EXTRACTED TEXT below:

Last week, the president of the American Anthropological Association, Carolyn M. Rouse, waded into the sex binary debate with all the grace of a bull in a china shop. In an interview with The Chronicle of Higher Education, Rouse - who is also a tenured Princeton professor - declared that the idea of two sexes is "factually incorrect" and that anyone who thinks otherwise might as well be an astrologer crashing an astronomy conference. "The idea that there are two sexes is just factually incorrect," she stated, adding that "all you need to do is literally type into Google" to see that we know "there are different types of 'sexes' and 'genders.'" In a particularly colorful aside, she mused, "You may not like it. I don't know, maybe you want to kill babies that aren't just XX presenting XX or XY presenting XY, but that's what we have in this world."

Apparently, Rouse is baffled by the whole debate, despite being the head of an organization dedicated to understanding humanity. She called the belief in binary sex "very strange" and claimed she still doesn't know what people mean when they assert sex is binary - or why it matters so much to them. This is a bit like a marine biologist professing confusion about why fish have gills.

When interviewer Stephanie M. Lee pointed out that a 2022 survey of forensic anthropologists found 42.4 percent believed sex is binary, Rouse dismissed opinion research entirely, saying, "I don't believe in opinion research." She then disparaged forensic anthropologists as mostly coroners without advanced schooling - ignoring the fact that 57.9 percent of respondents had a doctorate and 25.7 percent a master's degree. Only 20.5 percent worked in a coroner's office. But hey, who needs data when you have conviction?

Rouse's argument against binary sex relies on chromosomal variations like XXY or XYY, claiming these disprove a two-sex system. However, scholars who defend the binary view - like evolutionary biologist Carole Hooven - define sex by gamete type: males produce sperm, females produce eggs. No third gamete exists. Hooven, who was slated to speak on a AAA panel that got canceled, notes that this gametic view "applies across sexually reproducing animals and accommodates all the complexity and variation within the sexes." It holds for seahorses, clownfish, and even postmenopausal women.

Critics of the binary view, such as those citing intersex conditions, argue that developmental variation creates ambiguity. But as biologist Colin M. Wright explains, "the sex binary does not entail that every individual can be unambiguously categorized as male or female." The claim is simply that there are only two gamete types.

Anthropologists are supposed to understand humans, including those they disagree with. Rouse's dismissal of a view held by billions - and by a significant chunk of her own field - as "nonsensical" and unworthy of debate seems antithetical to that mission. Perhaps the AAA should consider whether its president is the best person to lead a discipline that values curiosity and nuance. Or maybe they can just cancel another panel.

End of EXTRACTED TEXT.
DATASET RECORDS below:

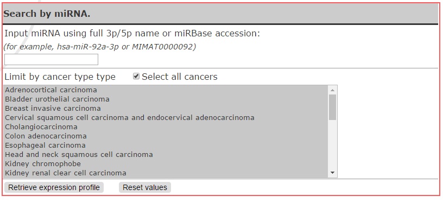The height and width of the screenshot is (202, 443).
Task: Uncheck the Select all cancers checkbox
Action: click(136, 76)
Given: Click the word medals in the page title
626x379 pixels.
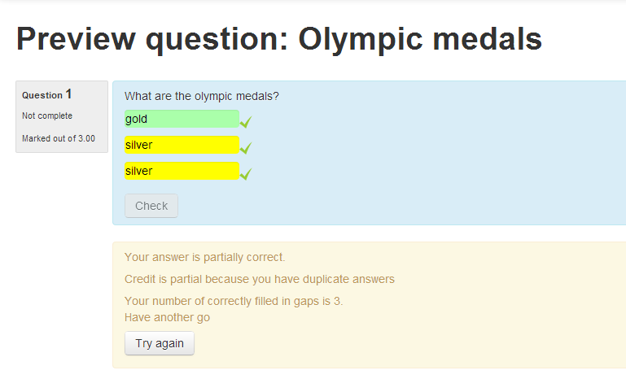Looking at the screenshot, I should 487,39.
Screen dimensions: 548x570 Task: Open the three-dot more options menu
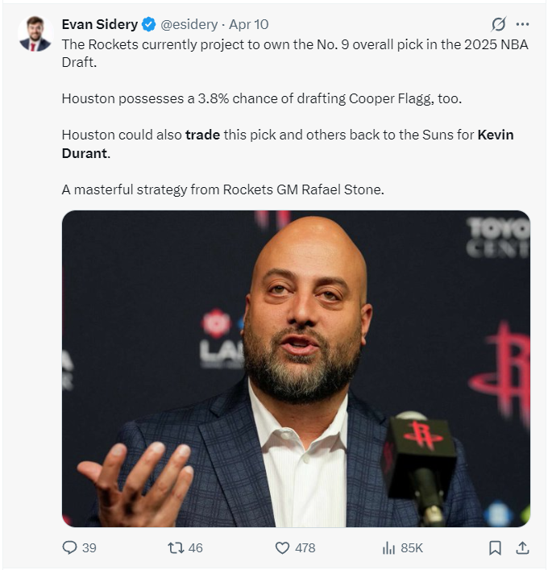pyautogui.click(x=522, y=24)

End of DATASET RECORDS.
DATASET RECORDS below:

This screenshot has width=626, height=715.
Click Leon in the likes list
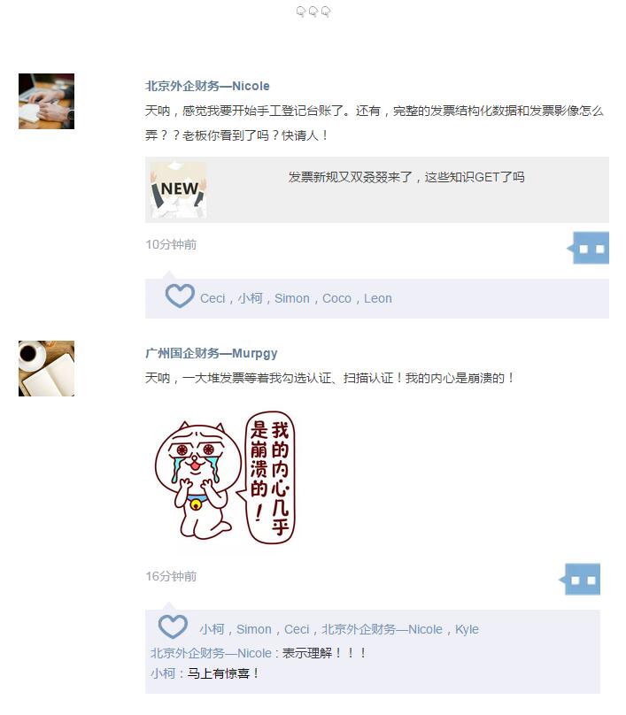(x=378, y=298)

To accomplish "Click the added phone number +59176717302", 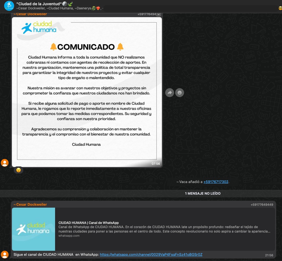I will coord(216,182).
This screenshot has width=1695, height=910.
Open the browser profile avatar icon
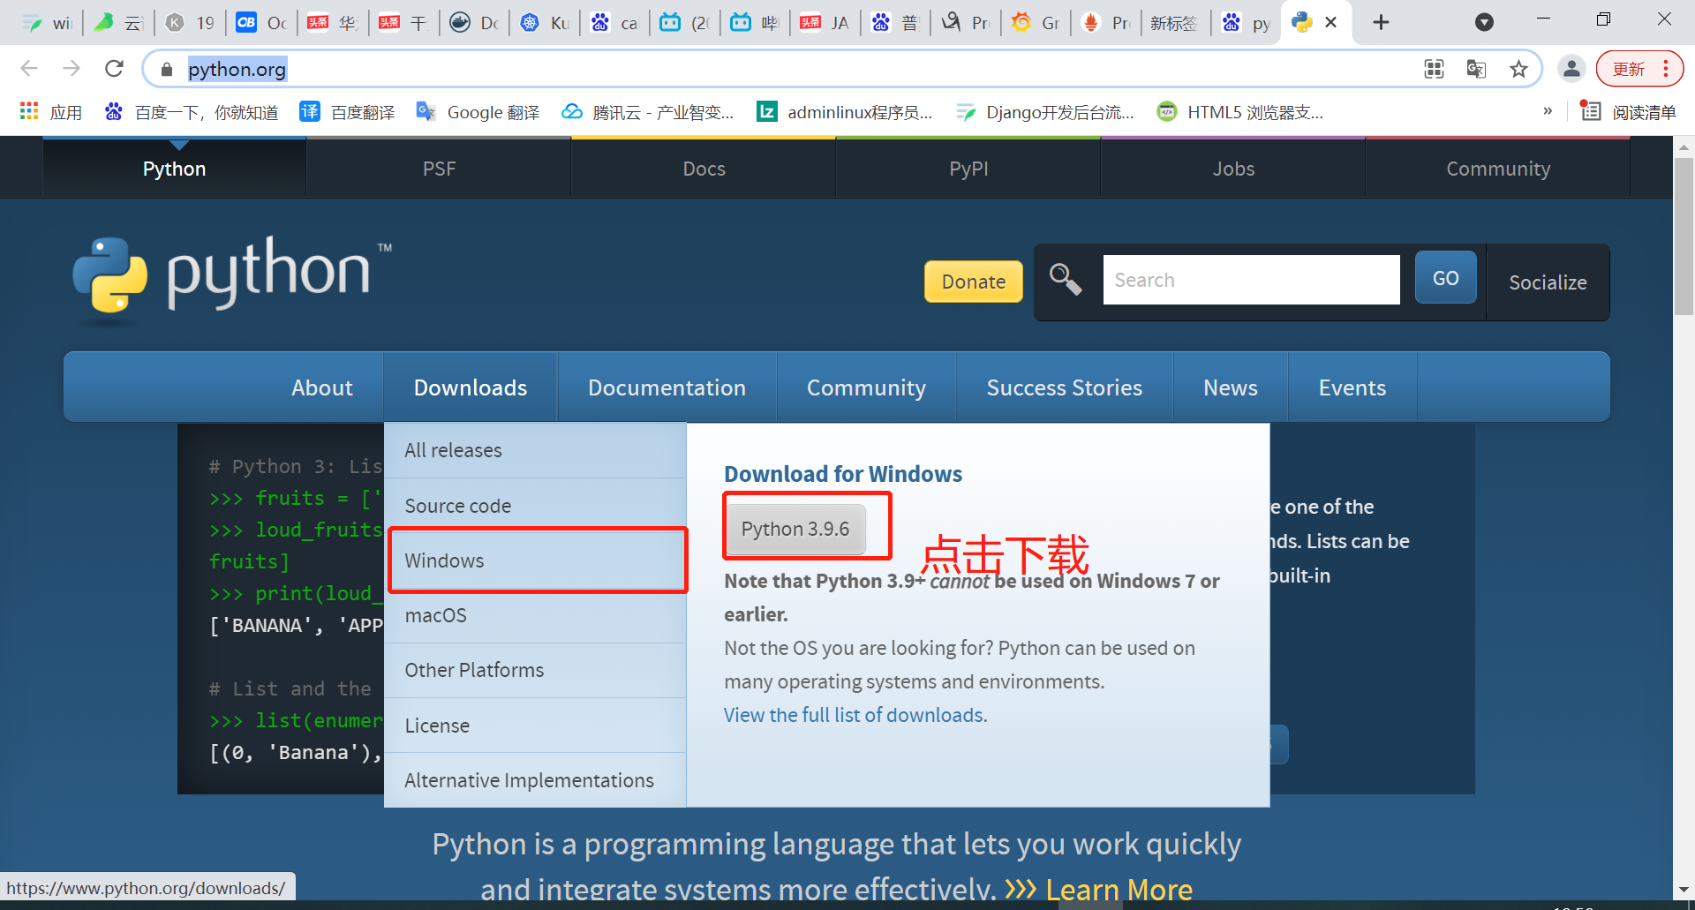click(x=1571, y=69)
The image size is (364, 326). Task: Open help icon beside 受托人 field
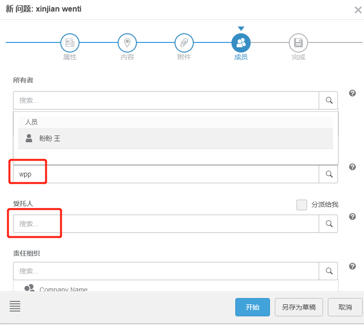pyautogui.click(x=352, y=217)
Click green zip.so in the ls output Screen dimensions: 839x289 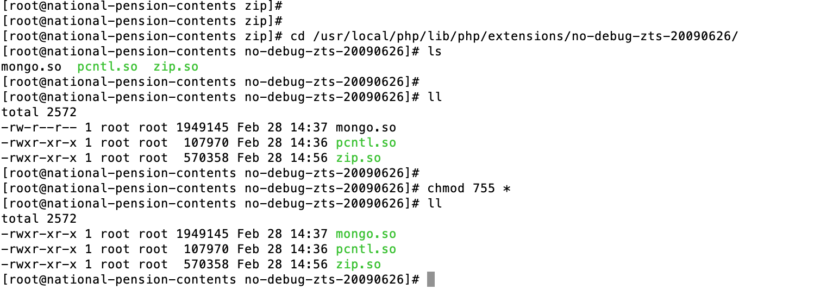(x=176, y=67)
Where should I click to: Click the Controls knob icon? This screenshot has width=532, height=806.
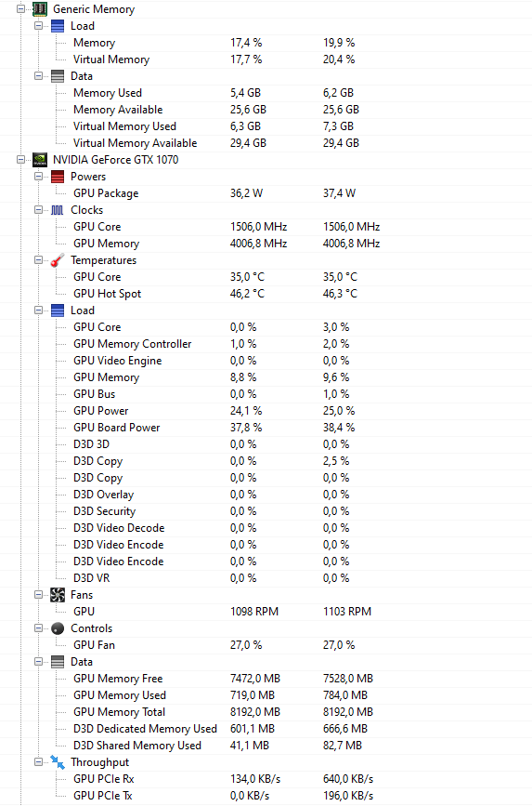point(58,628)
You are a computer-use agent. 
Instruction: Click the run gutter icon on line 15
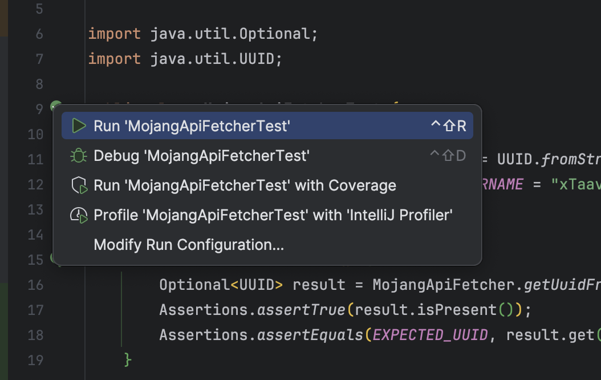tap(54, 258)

End of DATASET RECORDS.
DATASET RECORDS below:

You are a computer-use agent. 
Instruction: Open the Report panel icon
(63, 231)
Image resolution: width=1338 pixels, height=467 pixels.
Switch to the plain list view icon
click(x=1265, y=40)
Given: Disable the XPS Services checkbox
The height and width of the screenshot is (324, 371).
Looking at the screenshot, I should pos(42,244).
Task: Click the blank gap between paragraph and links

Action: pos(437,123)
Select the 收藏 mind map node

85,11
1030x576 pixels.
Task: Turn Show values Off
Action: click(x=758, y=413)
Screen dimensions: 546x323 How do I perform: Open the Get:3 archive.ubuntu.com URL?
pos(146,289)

End of DATASET RECORDS.

■ SET OF TASKS
• a. Write out the stretch of the article on the sex binary debate from "When interviewer Stephanie" through "you have conviction?".
• b. Answer the following from the article on the sex binary debate:
(i) What percentage of respondents in the 2022 survey of forensic anthropologists believed sex is binary?
(ii) By what does Carole Hooven define sex?
(iii) Which publication conducted the interview with Rouse?
• c. Summarize the article on the sex binary debate in three sentences.

■ EXPECTED RESPONSES
• a.
When interviewer Stephanie M. Lee pointed out that a 2022 survey of forensic anthropologists found 42.4 percent believed sex is binary, Rouse dismissed opinion research entirely, saying, "I don't believe in opinion research." She then disparaged forensic anthropologists as mostly coroners without advanced schooling - ignoring the fact that 57.9 percent of respondents had a doctorate and 25.7 percent a master's degree. Only 20.5 percent worked in a coroner's office. But hey, who needs data when you have conviction?

• b.
(i) 42.4 percent.
(ii) By gamete type: males produce sperm and females produce eggs.
(iii) The Chronicle of Higher Education.

• c. The article criticizes Carolyn M. Rouse, president of the American Anthropological Association, for telling The Chronicle of Higher Education that the idea of two sexes is "factually incorrect." It also faults her for dismissing a survey of forensic anthropologists. It counters that defenders of the binary view, such as Carole Hooven and Colin M. Wright, define sex by gamete type, of which there are only two, and that this view does not require every individual to be unambiguously categorized.